I was finding out what the baby was in three days and I was so nervous. Finding out that it was just a single baby was a big relief to me since twins as a single mother sounded so complicated. I’d made some friends, but they weren’t close enough that I’d ask for a lot of help just yet. I didn’t get to go out and drink with everyone with the baby, although that was an excuse more than anything. I was always too tired from pretending how happy I was here. I loved the ocean but didn’t think any beach would be the same alone again. It just reminded me of everything with Perry.
Every kiss played through my mind when I tried to sleep at night, and the way that he felt inside of me was something that I’d never forget. It was the best feeling I’d ever experienced, and I knew that even with my hormones going insane with the pregnancy, I wouldn’t sleep with another man for some time to come. I had a lot on my plate right now, and I was just trying to sort through the confusion of being a single mother.
I missed Mom so much right now. She wouldn’t be happy that Perry was the father, at least I didn’t think so. She would still be here for me, though, helping with everything that I needed. I smiled as the other people that shared the large, open office joined me and we slipped into the comfortable routine. I worked steadily through until my break when I had a quick snack with Lana while she got another coffee. We went out for lunch a couple times a week as well, as I discovered what the baby liked as well as what they didn’t like. That was uncomfortable.
I left for the night, walking across the courtyard towards the garage when I thought I heard my name. I looked around, through the groups of people that were leaving for the day as well and didn’t see the man that I swore said my name. I barely knew any here. “Caroline.” I froze as the voice spoke again, all too familiar with it as I turned slowly to my right. Perry was there, walking towards me as I rested my hand on my stomach and whimpered to myself. He looked angry, and I pressed my lips together as he strode over with a scowl on his face. “I had to come here to find you. What the…” His voice drifted off as he glanced down to see my hand resting over my clearly pregnant stomach, and I watched as the color drained from his face. “Is it mine?” Perry lifted his eyes to my face as he searched it rapidly, reaching out to cover my hand as I stood frozen. “Caroline. Is it my baby?”
“What do you think?” I shot back as tears slipped down my cheeks. I was far too hormonal to act like this was all right, and he reached his hand around my back to pull me against him.
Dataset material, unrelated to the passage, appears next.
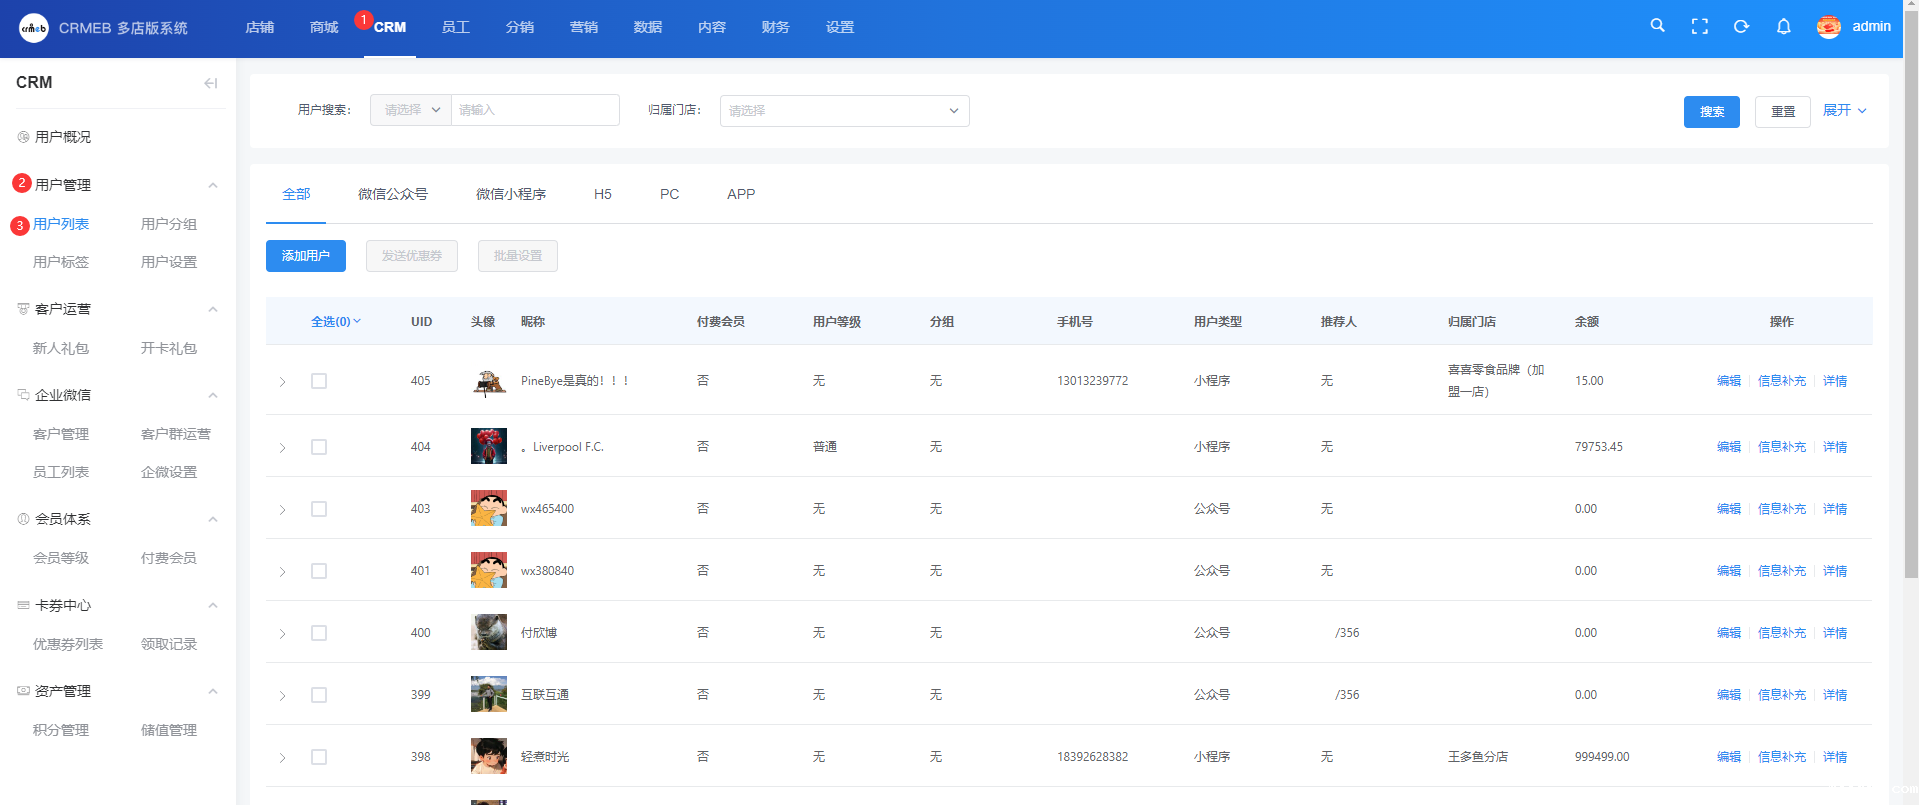The image size is (1919, 805).
Task: Expand the row for UID 404
Action: pos(283,448)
“Why didn’t you tell me? Why were you hiding it?” His voice was filled with pain as I started to cry harder, breathing in his scent. “You’ve been alone all this time. Have you been taking care of yourself? Have you been eating well?”
“That’s all I’ve done besides work,” I told him as he led me to the side of the large fountain and held my face as he stared at me. He looked angry, sad and relieved all at once before he kissed me.
“I was so fucking worried about you when you never called. Is this why?” Perry asked me as I nodded. “Why would you do that?”
“I didn’t think that you would want us,” I admitted as he shook his head before pressing his lips to mine firmly as he seemed to take everything in.
“You’re crazy. I wanted to tell you when we were away that I was falling for you, but I thought I’d wait until we got home. Then you pushed me away, and all the jobs came up, and you were here, interviewing. Then, gone. You just left me, Caroline, when you mean everything to me.”
“You were falling for me?” I asked as I choked on my sobs, losing control of my emotions.
“I fell hard. I love you, Caroline.” I looked at him before I wrapped my arms around his waist and cried into his green t-shirt. “I want you and the baby. I don’t want to be apart. Should I start looking for something here?”